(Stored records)

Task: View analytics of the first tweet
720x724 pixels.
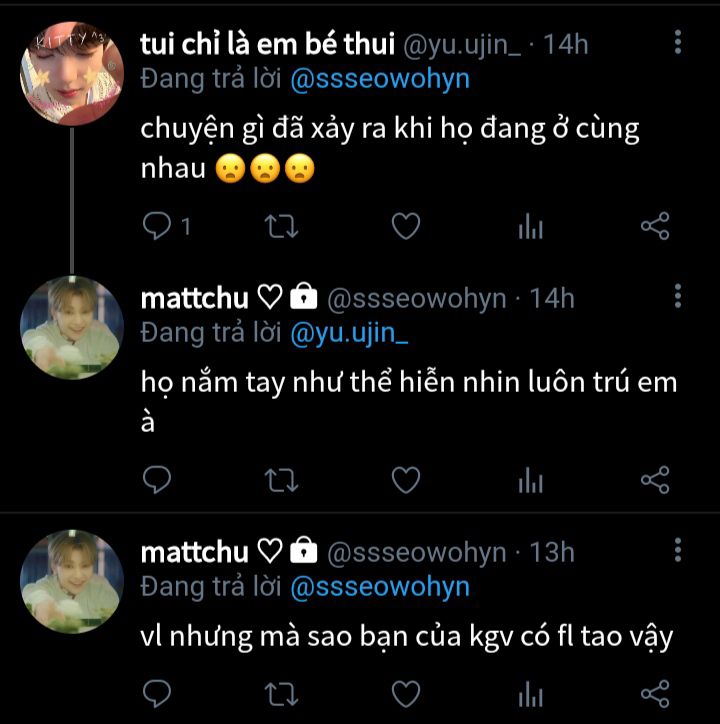Action: pyautogui.click(x=530, y=228)
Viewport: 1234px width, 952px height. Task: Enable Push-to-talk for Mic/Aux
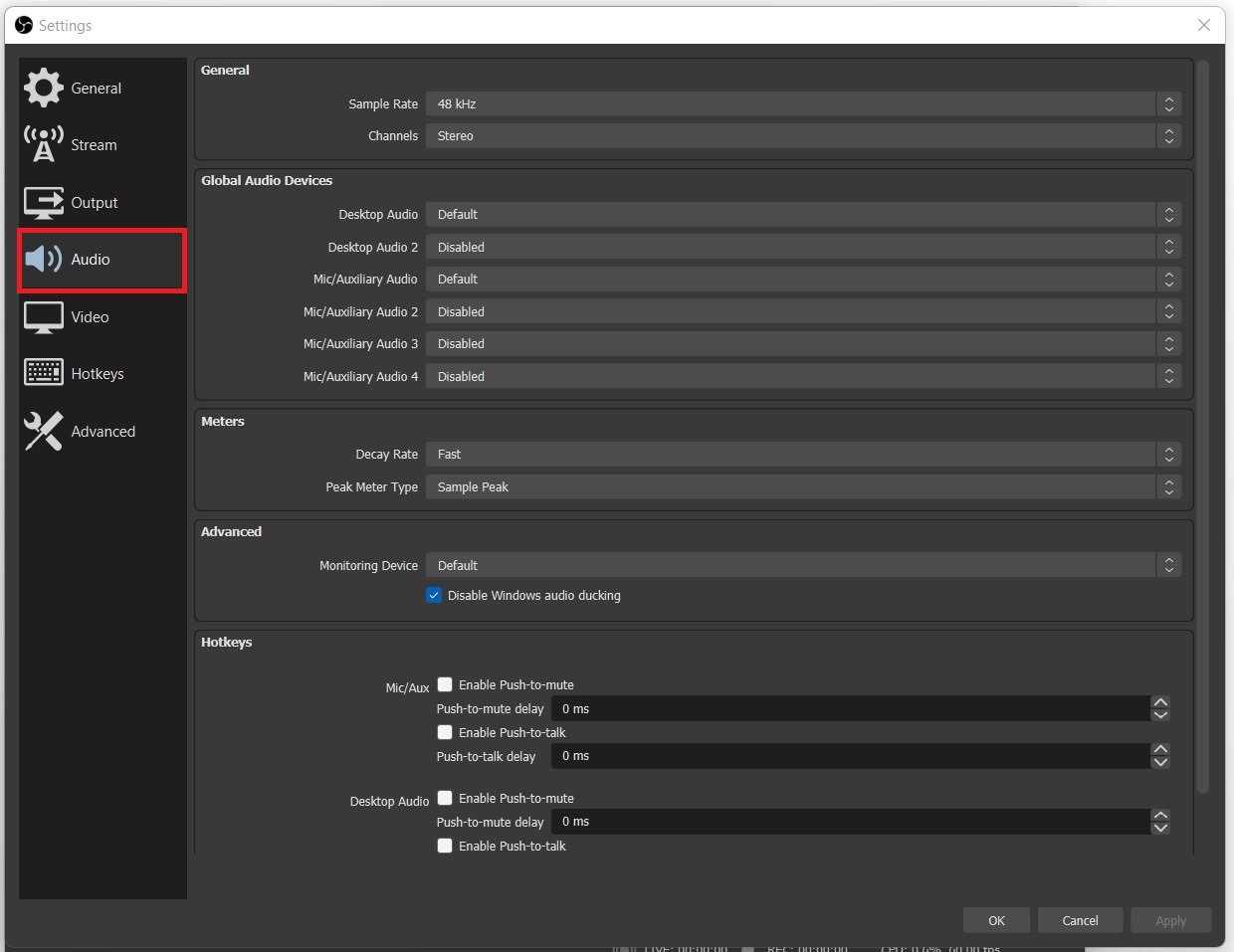coord(445,732)
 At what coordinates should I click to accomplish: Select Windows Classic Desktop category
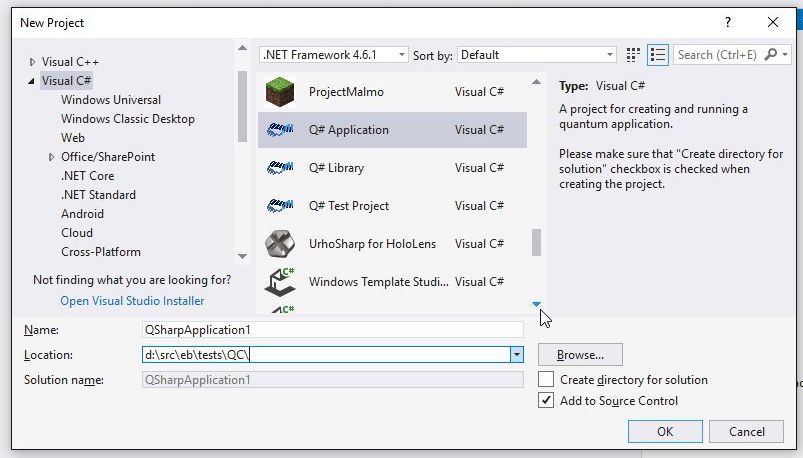[x=128, y=119]
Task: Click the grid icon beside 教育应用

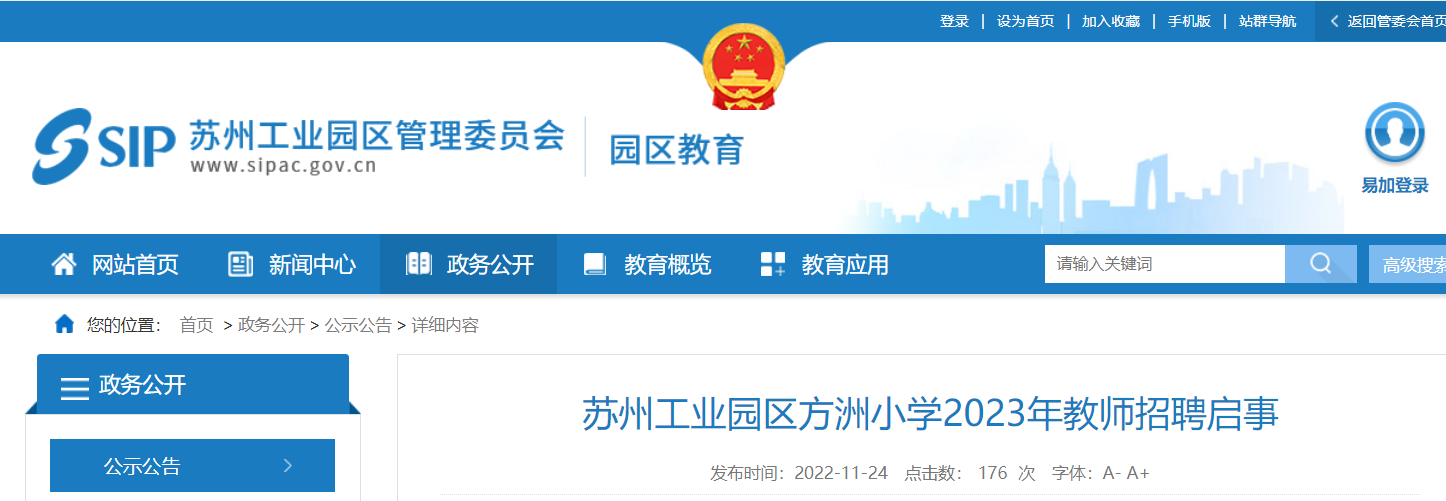Action: click(x=773, y=264)
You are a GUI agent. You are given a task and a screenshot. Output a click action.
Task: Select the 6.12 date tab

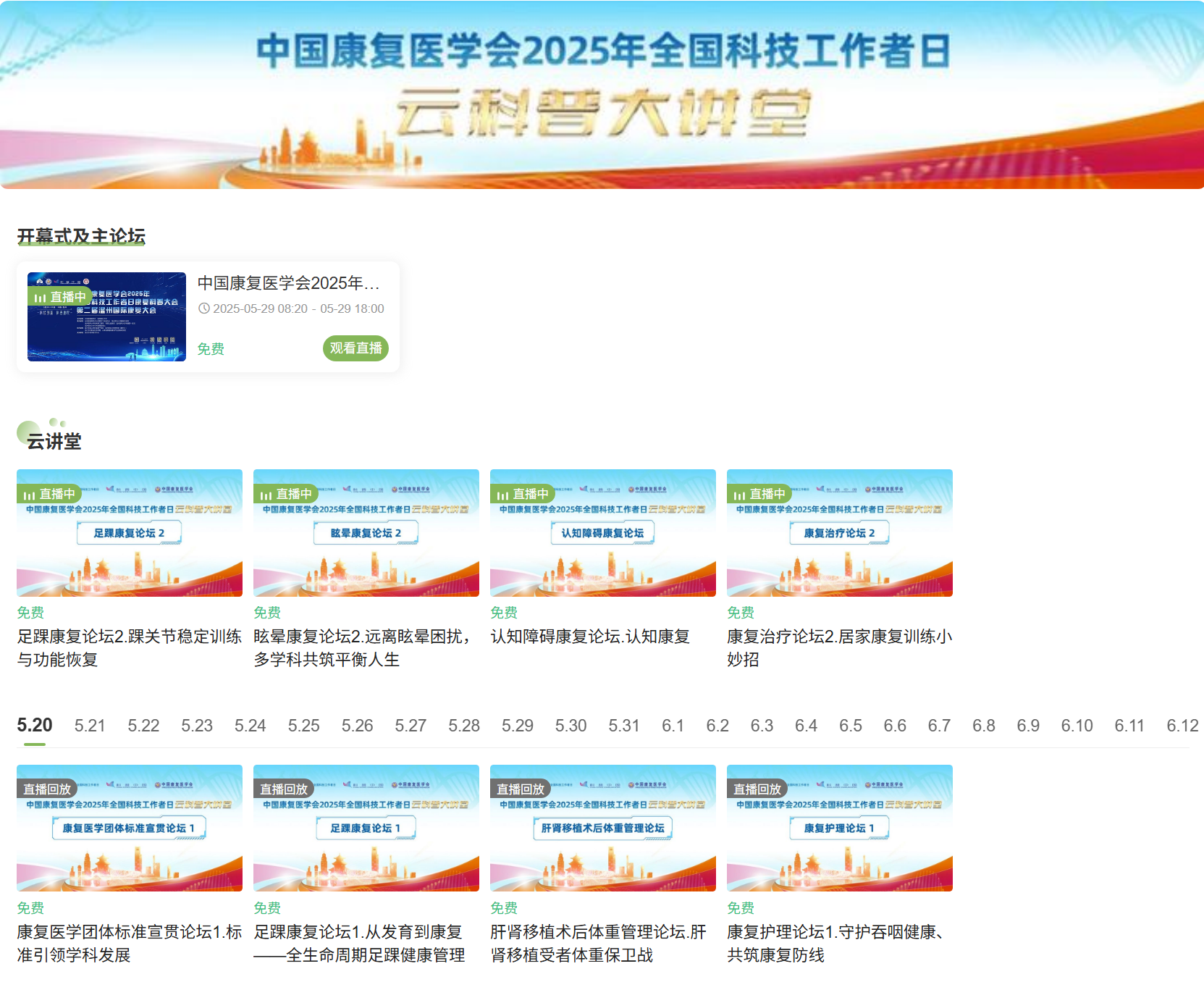(1182, 726)
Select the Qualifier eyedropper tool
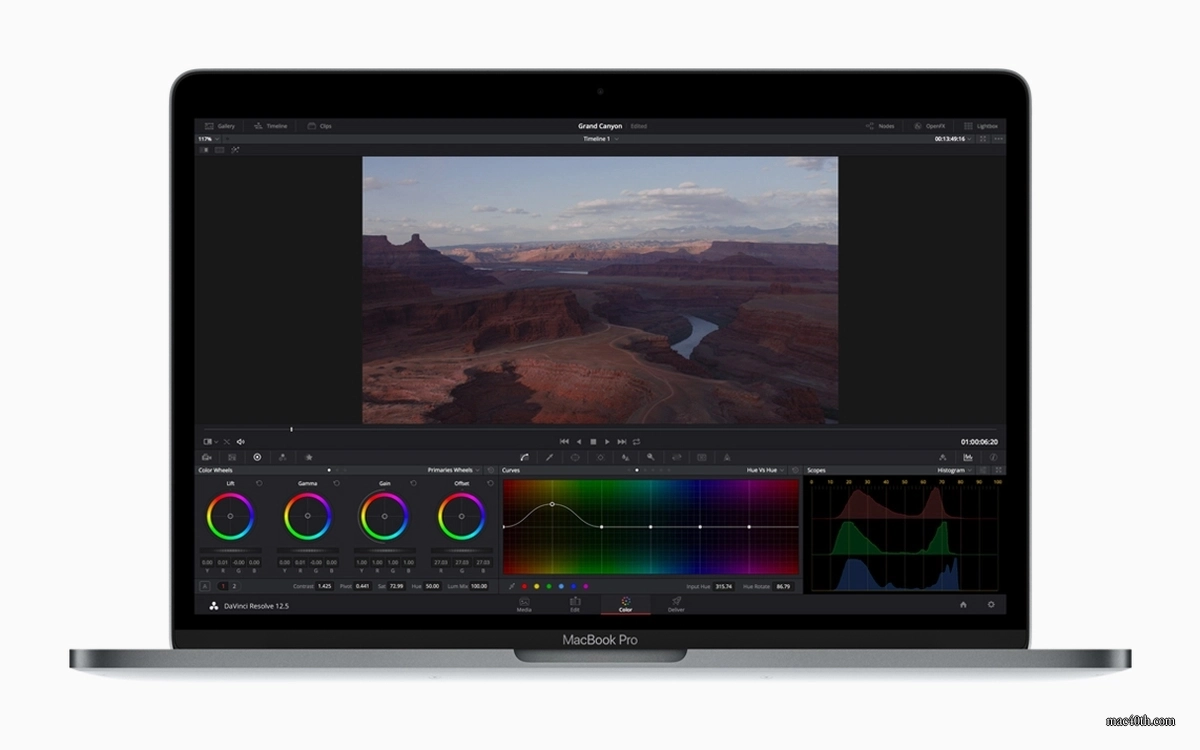Viewport: 1200px width, 750px height. coord(549,457)
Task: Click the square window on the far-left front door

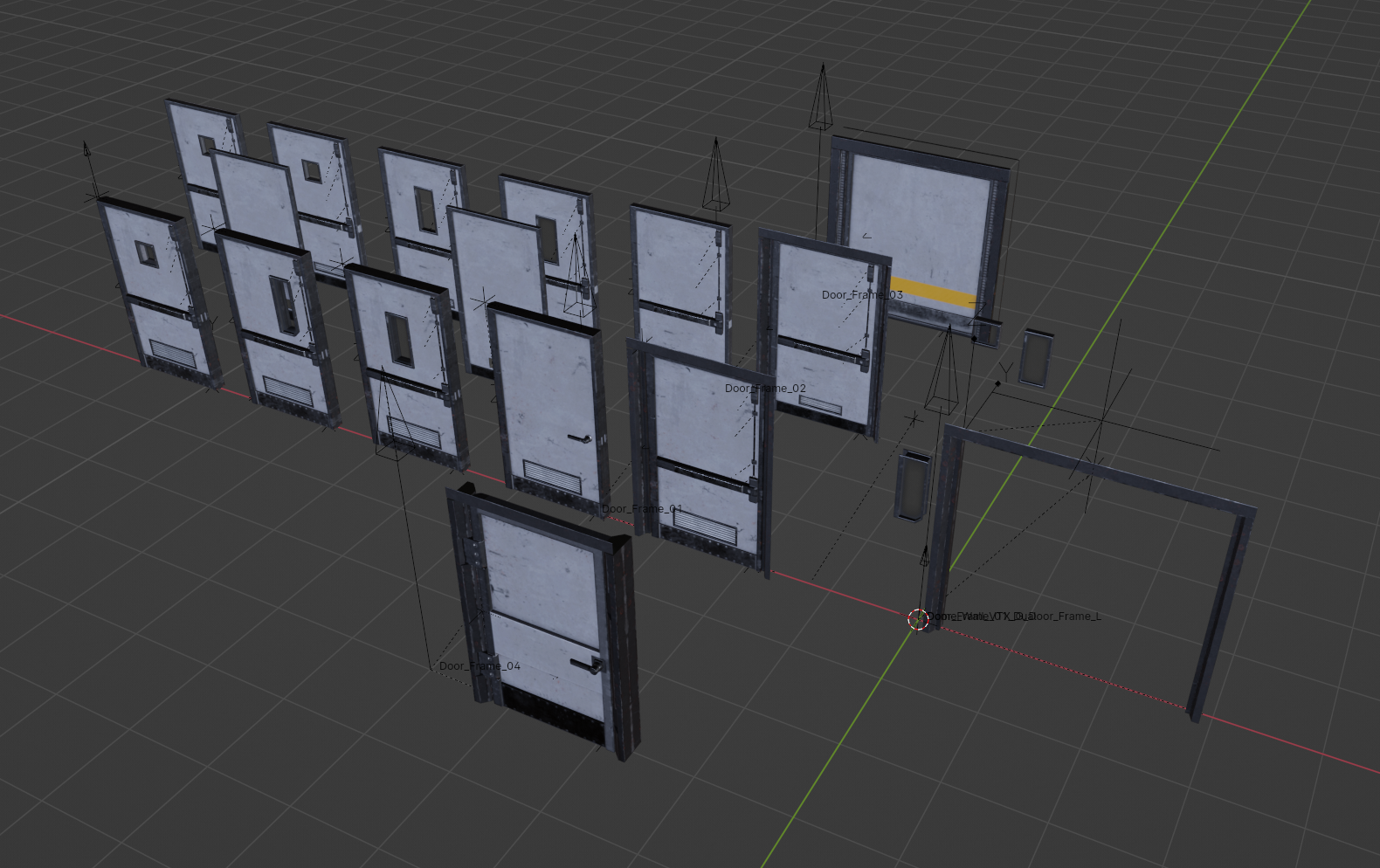Action: tap(146, 254)
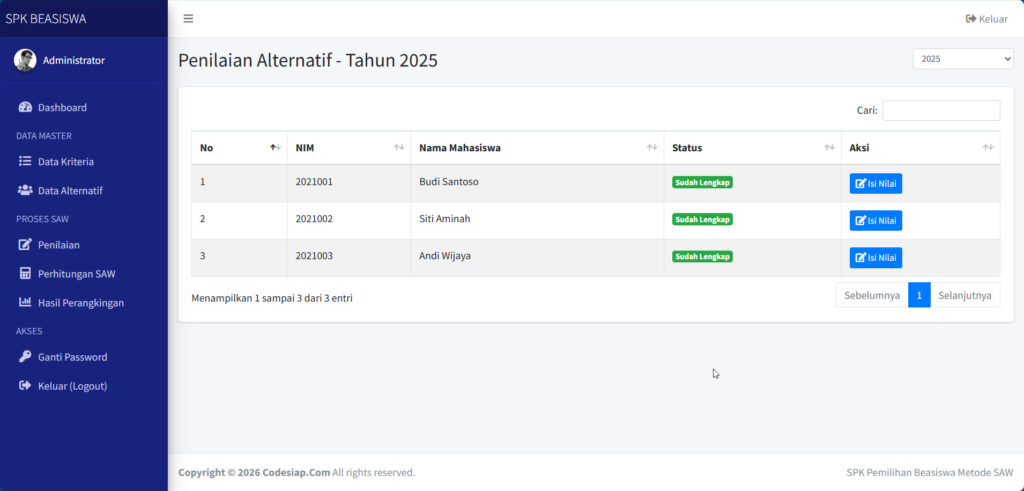Click Isi Nilai for Andi Wijaya
Image resolution: width=1024 pixels, height=491 pixels.
pyautogui.click(x=875, y=257)
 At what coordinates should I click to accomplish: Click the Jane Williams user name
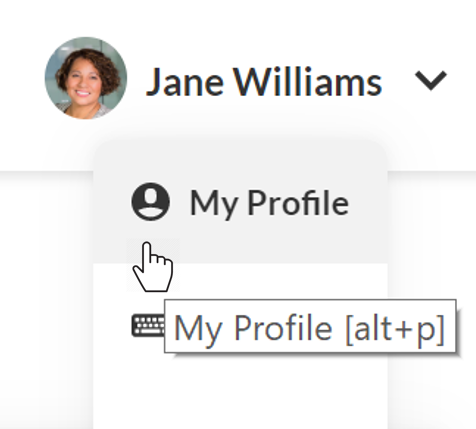264,82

What you will do: Exact copy, no pictures: set down all the entries again as they stand.

Answer space:
Task: View analytics of the first tweet
720x724 pixels.
Action: pyautogui.click(x=530, y=228)
Viewport: 1234px width, 952px height. Task: Enable Push-to-talk for Mic/Aux
coord(445,732)
 At what coordinates should I click to accomplish: Select Windows Classic Desktop category
[x=128, y=119]
Task: Click the grid icon beside 教育应用

Action: click(x=773, y=264)
You are a GUI agent. You are given a task and a screenshot. Output a click action.
Task: Select the 6.12 date tab

(1182, 726)
Select the Qualifier eyedropper tool
Viewport: 1200px width, 750px height. coord(549,457)
Task: Click the square window on the far-left front door

Action: tap(146, 254)
Click Isi Nilai for Andi Wijaya
Image resolution: width=1024 pixels, height=491 pixels.
pyautogui.click(x=875, y=257)
 At what coordinates should I click to accomplish: Click the Jane Williams user name
264,82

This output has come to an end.